Urban is hard on wheels- but if they survive a week of non-stop Whistler Garbanzo runs (not freight train- but the real stuff in the woods) then I'm sure they'll hold up under most hacks casing stair cases on there 8" dualies...


----------



## snaky69 (Mar 8, 2005)

Roaming Oregon said:


> yep- they are 28 hole. So what? They run a solid strong rim with extremely high spoke tension. They are much stronger than you think.
> 
> Urban is hard on wheels- but if they survive a week of non-stop Whistler Garbanzo runs (not freight train- but the real stuff in the woods) then I'm sure they'll hold up under most hacks casing stair cases on there 8" dualies...


The torsional forces of technical street riding are much more present than in DH, ex: have you ever seen anyone 180ing or 360ing a DH bike on flat ground? Neither have I.

Add that to a jump, or even drop(I've done 3 stairs 180, and if that isn't hard on wheels I don't know what is), and you've got to have some spokes to spread that force around.


----------



## Roaming Oregon (Feb 24, 2004)

ok... maybe you should run some 48 hole wheels then...

Someone asked for feedback- I've had a set for longer than anyone probably- so I figured I could comment.

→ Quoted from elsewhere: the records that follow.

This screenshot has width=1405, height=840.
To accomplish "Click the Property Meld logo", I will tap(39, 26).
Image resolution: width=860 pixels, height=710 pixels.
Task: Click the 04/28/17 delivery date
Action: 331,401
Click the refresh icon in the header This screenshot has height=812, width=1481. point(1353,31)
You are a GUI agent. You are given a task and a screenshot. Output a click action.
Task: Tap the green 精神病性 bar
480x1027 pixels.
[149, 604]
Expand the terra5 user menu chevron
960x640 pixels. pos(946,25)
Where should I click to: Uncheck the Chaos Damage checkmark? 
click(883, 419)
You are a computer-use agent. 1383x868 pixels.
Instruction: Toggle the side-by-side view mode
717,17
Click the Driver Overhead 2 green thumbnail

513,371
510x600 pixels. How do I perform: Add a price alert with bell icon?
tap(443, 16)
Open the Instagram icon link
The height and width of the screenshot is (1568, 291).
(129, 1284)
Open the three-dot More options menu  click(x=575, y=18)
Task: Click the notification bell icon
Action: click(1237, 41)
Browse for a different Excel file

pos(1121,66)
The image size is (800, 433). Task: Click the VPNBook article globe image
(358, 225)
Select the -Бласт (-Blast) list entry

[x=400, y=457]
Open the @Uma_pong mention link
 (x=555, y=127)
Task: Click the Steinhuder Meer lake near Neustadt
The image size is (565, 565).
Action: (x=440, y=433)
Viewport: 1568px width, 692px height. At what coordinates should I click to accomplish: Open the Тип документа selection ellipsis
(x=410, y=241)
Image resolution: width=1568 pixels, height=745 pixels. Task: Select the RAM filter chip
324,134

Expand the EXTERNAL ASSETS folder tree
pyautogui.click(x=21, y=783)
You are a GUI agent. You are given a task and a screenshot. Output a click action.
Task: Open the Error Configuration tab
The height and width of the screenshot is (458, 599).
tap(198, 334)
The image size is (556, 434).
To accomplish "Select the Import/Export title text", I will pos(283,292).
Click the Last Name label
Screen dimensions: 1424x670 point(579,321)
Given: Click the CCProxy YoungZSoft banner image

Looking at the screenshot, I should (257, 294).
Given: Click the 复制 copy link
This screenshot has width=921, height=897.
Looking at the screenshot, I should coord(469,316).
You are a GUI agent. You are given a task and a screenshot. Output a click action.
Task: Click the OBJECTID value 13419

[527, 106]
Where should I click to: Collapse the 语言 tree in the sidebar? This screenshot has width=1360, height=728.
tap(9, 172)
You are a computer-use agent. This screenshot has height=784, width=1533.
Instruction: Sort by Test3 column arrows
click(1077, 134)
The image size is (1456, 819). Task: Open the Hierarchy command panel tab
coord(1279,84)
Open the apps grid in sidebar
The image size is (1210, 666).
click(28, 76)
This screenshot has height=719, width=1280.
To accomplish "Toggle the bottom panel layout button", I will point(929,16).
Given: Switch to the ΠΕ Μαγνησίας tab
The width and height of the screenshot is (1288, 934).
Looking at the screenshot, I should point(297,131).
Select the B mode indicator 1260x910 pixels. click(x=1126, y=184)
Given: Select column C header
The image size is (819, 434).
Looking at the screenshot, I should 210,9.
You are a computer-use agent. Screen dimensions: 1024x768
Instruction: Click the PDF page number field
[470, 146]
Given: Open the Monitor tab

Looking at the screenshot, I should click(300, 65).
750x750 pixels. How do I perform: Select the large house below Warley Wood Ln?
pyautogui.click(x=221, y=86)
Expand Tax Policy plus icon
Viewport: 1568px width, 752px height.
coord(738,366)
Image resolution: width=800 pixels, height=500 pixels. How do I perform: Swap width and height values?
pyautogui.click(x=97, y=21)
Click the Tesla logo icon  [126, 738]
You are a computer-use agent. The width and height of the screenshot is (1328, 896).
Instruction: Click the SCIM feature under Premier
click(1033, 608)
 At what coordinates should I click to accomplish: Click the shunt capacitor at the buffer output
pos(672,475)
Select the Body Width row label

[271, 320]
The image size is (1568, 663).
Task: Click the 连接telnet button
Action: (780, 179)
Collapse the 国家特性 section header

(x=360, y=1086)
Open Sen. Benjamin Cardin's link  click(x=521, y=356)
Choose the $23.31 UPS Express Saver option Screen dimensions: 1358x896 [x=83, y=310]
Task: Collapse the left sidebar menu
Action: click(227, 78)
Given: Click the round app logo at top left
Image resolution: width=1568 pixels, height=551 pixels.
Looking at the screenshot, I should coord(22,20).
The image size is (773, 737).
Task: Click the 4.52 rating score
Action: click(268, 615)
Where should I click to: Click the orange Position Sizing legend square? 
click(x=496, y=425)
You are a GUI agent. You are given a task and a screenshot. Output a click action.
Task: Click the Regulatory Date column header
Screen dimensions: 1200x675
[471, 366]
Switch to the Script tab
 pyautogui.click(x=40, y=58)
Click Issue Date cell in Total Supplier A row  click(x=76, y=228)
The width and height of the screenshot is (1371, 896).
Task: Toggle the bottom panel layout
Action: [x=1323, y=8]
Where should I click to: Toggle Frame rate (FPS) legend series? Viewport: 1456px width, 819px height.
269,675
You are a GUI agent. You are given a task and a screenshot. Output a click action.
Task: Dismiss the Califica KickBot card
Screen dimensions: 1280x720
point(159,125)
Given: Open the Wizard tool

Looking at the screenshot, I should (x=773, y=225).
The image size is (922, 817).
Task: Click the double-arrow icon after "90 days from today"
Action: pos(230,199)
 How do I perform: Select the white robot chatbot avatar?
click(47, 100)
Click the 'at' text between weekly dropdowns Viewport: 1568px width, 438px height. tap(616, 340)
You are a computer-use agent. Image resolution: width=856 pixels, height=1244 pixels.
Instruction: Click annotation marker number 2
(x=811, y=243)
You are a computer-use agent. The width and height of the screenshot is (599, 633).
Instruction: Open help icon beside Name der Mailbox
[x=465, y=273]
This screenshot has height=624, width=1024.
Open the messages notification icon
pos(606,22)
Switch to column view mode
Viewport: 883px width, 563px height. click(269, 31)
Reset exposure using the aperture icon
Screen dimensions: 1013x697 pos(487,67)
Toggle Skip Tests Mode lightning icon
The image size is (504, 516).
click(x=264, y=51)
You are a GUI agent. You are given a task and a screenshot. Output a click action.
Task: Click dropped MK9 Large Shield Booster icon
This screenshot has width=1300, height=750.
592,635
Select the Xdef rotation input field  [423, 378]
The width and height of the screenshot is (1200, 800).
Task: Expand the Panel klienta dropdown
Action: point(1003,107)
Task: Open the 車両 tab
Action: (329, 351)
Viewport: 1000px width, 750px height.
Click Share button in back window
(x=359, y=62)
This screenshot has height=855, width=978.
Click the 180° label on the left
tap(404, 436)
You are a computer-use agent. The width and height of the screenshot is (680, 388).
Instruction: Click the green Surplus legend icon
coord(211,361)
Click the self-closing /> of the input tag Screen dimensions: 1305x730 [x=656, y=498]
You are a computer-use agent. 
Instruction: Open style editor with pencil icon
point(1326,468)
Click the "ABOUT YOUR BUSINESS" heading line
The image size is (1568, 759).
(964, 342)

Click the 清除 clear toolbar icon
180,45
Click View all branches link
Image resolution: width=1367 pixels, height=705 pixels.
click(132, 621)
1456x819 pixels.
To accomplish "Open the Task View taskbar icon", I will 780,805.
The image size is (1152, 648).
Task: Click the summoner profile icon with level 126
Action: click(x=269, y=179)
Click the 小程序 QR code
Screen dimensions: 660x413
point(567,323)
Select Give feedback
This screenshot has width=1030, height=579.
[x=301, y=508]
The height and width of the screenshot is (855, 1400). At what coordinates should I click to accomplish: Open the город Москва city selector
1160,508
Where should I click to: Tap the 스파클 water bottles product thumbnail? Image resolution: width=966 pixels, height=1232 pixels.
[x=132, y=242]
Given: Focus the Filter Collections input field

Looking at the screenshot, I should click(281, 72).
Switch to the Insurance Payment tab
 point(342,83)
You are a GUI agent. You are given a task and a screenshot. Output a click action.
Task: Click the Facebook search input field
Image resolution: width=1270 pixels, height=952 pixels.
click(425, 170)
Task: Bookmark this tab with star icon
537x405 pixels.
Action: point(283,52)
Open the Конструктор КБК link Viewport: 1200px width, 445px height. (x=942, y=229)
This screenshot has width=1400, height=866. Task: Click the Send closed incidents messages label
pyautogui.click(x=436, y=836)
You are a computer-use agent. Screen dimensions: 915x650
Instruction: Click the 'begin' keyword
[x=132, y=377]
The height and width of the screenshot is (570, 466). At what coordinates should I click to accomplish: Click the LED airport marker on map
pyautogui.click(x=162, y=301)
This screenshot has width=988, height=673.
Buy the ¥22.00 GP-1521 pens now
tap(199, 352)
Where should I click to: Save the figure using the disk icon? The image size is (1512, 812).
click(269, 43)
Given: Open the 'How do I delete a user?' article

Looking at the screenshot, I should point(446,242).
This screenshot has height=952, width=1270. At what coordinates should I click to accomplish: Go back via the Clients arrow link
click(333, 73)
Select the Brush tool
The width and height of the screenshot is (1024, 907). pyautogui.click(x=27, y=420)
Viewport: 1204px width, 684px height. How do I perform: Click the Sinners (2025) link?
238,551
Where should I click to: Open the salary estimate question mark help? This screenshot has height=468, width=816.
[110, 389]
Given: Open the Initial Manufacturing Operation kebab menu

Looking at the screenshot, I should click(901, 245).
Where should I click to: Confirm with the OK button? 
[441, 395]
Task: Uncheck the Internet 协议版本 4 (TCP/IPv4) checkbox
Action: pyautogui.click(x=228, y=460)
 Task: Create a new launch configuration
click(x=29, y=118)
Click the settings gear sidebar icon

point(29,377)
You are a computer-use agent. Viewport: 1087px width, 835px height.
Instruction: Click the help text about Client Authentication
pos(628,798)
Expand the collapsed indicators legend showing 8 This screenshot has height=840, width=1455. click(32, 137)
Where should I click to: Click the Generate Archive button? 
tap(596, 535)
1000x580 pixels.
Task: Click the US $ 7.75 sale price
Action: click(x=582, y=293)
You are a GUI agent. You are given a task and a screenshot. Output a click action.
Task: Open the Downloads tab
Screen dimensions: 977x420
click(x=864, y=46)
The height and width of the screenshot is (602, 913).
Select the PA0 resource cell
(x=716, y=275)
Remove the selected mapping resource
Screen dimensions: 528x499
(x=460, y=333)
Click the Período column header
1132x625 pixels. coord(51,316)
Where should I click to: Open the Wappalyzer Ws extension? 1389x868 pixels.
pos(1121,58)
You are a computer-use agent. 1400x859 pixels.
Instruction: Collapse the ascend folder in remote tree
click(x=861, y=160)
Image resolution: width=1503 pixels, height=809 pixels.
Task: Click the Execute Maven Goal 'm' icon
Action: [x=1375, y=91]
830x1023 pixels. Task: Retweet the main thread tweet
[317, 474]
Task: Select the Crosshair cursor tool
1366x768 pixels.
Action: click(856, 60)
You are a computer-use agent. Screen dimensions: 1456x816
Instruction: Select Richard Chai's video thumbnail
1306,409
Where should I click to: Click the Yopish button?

I've been around bikes and done testing for a long time... I was leary of the 28 hole set-up- but I'm very impressed and would use these for just about anything- including traditional acting like a BMX-er on the streets...


----------



## snaky69 (Mar 8, 2005)

Roaming Oregon said:


> ok... maybe you should run some 48 hole wheels then...
> 
> Someone asked for feedback- I've had a set for longer than anyone probably- so I figured I could comment. I've been around bikes and done testing for a long time... I was leary of the 28 hole set-up- but I'm very impressed and would use these for just about anything- including traditional acting like a BMX-er on the streets...


I'm not saying you're wrong, but more spokes do help in such situations.


----------